Rodin, Balzac et le scandale vus par Clélia Renucci
Avec Le Chef-d’œuvre maudit, Clélia Renucci renoue avec son terrain de prédilection : l’art, ses drames, ses passions, ses injustices. Comme un clin d’oeil Concours pour le Paradis qui lui avait valu le Prix du Premier Roman 2018 )- alors qu’elle évoquait un concours académique italien à Venise, et la rivalité Véronèse, Bassano et le Tintoret, place à une affaire bien française, retentissante, romanesque en elle-même : la création du monument à Balzac par Auguste Rodin. Tout commence après la mort d’Honoré de Balzac, en 1850. Il faudra du temps pour que naisse l’idée d’un hommage à l’auteur de La Comédie humaine. Une souscription est lancée, à l’initiative d’Alexandre Dumas, pour ériger une statue digne du géant des lettres. Le projet traîne, piétine, change de mains… jusqu’à ce qu’en 1891, Rodin soit enfin désigné, avec le coup de pouce d’Emile Zola, par la Société des Gens de Lettres pour relever le défi. Rodin s’éloigne des canons classiques. Il cherche moins la ressemblance que la vérité intérieure. Son Balzac sera massif, presque informe, drapé dans une robe de moine, ventre en avant, visage tendu vers l’inspiration. Une vision puissante, mais déroutante, d’autant que Rodin prend son temps, laisse passer les semaines, les mois, les années. À sa présentation, c’est le tollé. Incompréhension, moqueries, rejet : l’œuvre est jugée monstrueuse. Le scandale est total. C’est ce tumulte que Clélia Renucci raconte avec finesse. Elle plonge dans les hésitations du sculpteur, son obstination, ses doutes aussi. Elle fait revivre les figures qui l’entourent — Camille Claudel, bien sûr, mais aussi Rose Beuret, sa compagne et mère de son fils … non reconnu —, ces présences essentielles qui soutiennent l’artiste dans la tourmente. Le roman dépasse largement la simple chronique artistique. Il interroge ce moment fragile où une œuvre bascule : incomprise aujourd’hui, célébrée demain. Car ce Balzac honni deviendra, avec le temps, un jalon majeur de la sculpture moderne.
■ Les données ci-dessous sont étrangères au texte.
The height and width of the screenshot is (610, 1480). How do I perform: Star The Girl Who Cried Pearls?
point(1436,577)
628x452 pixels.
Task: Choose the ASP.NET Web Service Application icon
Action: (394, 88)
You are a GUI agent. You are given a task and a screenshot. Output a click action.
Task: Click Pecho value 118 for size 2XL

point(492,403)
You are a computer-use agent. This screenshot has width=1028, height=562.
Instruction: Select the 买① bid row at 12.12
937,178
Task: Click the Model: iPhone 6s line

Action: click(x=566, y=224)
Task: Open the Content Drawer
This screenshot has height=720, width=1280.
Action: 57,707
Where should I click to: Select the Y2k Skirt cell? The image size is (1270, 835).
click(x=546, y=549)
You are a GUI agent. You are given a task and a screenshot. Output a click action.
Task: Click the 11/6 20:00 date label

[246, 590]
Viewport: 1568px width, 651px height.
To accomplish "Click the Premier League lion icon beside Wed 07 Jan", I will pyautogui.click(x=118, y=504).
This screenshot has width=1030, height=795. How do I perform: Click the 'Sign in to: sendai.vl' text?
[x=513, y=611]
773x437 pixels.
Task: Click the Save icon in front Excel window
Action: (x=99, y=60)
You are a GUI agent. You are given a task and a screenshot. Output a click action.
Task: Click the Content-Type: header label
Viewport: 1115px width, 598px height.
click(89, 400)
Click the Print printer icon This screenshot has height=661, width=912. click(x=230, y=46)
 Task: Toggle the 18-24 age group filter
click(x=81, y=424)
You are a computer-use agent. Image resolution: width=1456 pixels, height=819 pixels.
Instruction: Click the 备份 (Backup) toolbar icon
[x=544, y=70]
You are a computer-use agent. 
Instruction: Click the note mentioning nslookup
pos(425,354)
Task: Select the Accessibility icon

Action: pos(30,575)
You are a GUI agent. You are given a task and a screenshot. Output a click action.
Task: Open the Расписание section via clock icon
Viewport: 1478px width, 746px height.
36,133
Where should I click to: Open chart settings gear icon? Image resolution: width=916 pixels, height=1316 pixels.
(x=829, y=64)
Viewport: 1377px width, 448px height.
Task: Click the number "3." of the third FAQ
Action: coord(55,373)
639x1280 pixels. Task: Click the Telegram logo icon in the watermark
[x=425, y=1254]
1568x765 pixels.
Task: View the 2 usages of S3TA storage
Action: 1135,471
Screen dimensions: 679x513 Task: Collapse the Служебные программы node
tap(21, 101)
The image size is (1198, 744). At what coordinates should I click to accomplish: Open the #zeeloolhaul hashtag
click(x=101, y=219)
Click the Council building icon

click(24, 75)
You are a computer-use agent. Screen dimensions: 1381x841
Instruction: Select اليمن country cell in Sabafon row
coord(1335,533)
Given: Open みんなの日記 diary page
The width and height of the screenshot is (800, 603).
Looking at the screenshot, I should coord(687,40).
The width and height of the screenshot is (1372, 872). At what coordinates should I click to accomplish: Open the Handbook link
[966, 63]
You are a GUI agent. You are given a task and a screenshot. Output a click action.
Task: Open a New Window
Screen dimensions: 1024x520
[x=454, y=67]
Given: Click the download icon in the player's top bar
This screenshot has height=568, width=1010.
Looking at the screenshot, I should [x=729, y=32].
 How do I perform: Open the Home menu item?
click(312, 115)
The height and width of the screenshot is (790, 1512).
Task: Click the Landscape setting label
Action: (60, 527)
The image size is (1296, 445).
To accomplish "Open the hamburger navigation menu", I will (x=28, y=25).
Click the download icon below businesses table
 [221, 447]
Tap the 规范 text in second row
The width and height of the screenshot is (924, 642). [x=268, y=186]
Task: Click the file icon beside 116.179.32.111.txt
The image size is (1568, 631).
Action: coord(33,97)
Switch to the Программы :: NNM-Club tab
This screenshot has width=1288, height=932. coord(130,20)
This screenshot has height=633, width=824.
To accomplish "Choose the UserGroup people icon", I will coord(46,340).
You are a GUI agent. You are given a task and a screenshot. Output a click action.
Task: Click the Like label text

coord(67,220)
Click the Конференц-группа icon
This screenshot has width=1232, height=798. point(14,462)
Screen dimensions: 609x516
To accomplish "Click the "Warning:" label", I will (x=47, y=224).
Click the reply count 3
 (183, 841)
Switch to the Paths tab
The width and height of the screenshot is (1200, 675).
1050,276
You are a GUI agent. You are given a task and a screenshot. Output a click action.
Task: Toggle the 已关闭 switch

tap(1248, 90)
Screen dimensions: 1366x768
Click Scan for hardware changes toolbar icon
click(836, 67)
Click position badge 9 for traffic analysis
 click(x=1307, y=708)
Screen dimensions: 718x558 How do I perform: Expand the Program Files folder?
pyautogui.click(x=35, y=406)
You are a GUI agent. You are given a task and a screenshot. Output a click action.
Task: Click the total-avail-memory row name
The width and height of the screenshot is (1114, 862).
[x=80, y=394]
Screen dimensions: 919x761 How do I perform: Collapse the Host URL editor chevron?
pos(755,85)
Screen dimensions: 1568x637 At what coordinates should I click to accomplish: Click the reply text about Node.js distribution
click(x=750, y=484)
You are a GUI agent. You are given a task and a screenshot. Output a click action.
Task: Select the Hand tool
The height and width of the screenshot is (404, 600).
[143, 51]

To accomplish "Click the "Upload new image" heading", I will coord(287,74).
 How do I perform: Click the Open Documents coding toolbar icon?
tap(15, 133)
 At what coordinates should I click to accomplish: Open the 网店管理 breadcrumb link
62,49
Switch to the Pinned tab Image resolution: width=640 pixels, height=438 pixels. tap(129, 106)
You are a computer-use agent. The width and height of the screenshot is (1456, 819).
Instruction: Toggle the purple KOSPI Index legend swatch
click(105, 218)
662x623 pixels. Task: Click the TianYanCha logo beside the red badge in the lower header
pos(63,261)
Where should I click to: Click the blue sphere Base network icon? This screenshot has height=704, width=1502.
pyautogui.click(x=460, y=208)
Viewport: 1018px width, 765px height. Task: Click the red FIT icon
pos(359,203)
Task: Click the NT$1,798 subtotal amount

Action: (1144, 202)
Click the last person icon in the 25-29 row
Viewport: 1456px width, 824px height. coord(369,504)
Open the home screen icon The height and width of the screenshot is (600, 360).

Renucci excelle à rendre cette tension entre génie et rejet, entre intuition et réception. Elle écrit l’histoire d’un échec apparent qui est en réalité une victoire différée. Et rappelle, avec élégance, que les chefs-d’œuvre sont parfois ceux que leur époque refuse. Et dure jusqu’à aujourd’hui. Un récit captivant, érudit sans lourdeur, comme un thriller artistique, qui éclaire d’un jour neuf l’un des plus grands scandales artistiques de la fin du XIXe siècle.
Le chef d’oeuvre maudit, de Clélia Renucci (Albin Michel, 246 pages, 20,90 €.